Alignment – The Safety Mantra
Your first step is to get everyone on the same page regarding what it is you consider a safe environment. If you are focusing on injury free days, is everyone in your company clear on what constitutes an injury? When they take a look at your new days since last accident sign, what do those numbers mean? Is an injury any incident that results in time off work? Is an injury any accident that involves administration of first aid? The answers to these questions will vary depending on where you are in the process. Set reasonable goals and get everyone involved from the start. If you had a lost time incident last month, focus on lost time injuries. If your last lost time accident was five years ago, you’re doing great, but it’s time to do better. Start focusing on any injuries that require first aid. The key here is to set reasonably achievable and clearly defined safety goals.

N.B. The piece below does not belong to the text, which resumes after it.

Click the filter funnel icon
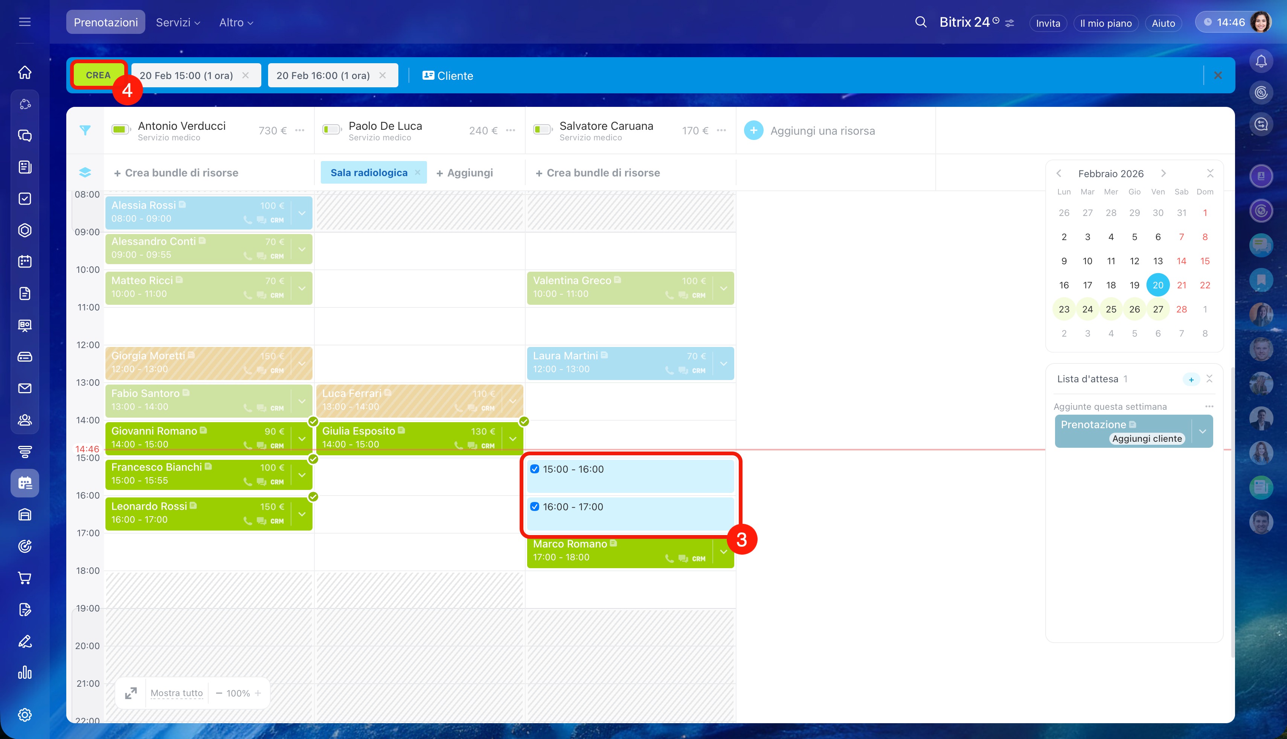This screenshot has height=739, width=1287. pyautogui.click(x=85, y=130)
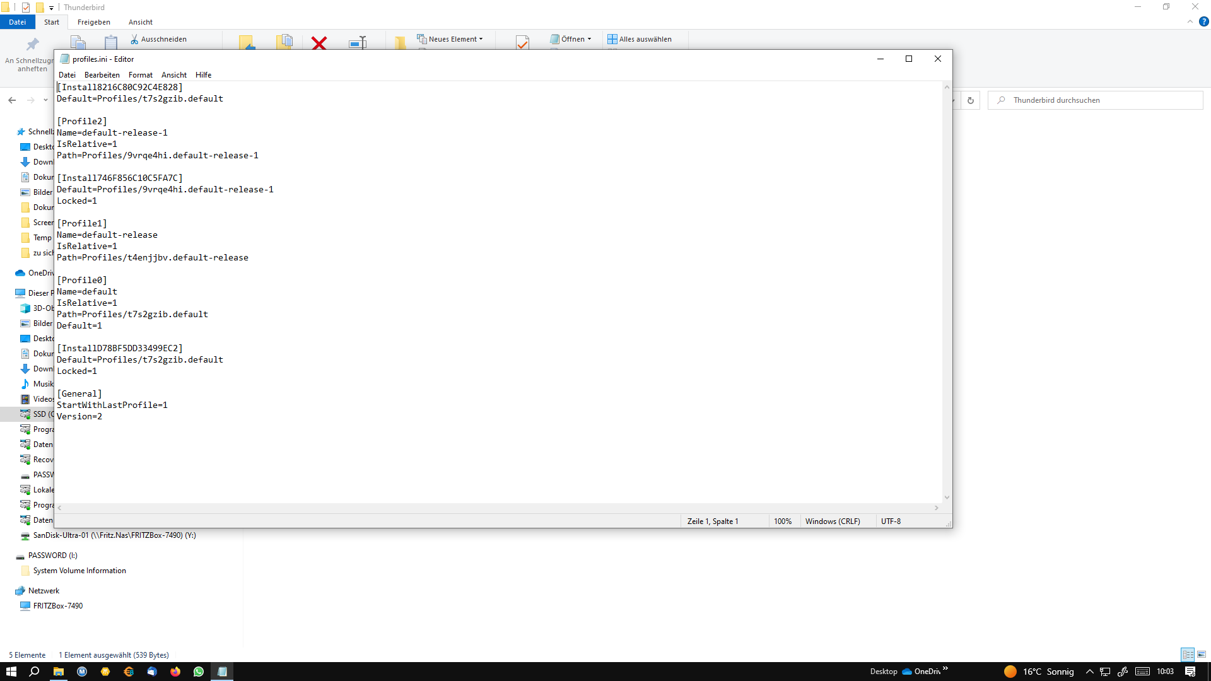
Task: Open the Öffnen dropdown arrow
Action: (589, 39)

Here is an example of a reasonable mantra.
- All lost time injuries are preventable
- Every individual is responsible for their own safety and the safety of others
- Injuries will never be considered “part of doing business”
- Regular safety meetings will provide a forum for blame free open communication about all safety concerns
- Every employee is entitled to take action when witnessing potentially unsafe behaviors or conditions
You’re not operating in a bubble and there is ‘real business’ to be done. You must find ways to continually engage your employees and give them ownership of the process. You are striving for a culture where your employees choose to follow the rules and procedures because they own and genuinely value their safety, and not because it’s been mandated from on high.
Commit to ensuring that every employee goes home safe each and every day. Encourage employees to take responsibility for their behaviors by celebrating those who identify hazards and report and/or fix them as they are discovered. Give them the freedom and courage to speak up or take action when they witness unsafe behaviors secure in the knowledge that they have the full backing of management.
You must support your safety goals with action and hard work. Remember your goal is a safe work environment. Creating and maintaining a culture that strives for continual improvement demands taking action and demonstrating care on a daily basis. Policies, procedures, and zero incident rhetoric mean nothing if not backed by genuine concern and a commitment at all levels.
Rinse & Repeat
So you’ve met your goals. You’ve talked with employees and are confident everyone is on board. You’re injury statistics are trending down, and concerns at regular safety meetings are few and far between. Now it’s time to hone those goals and repeat the process with new and improved objectives. Until you’ve stopped ordering band aids, your job is never done.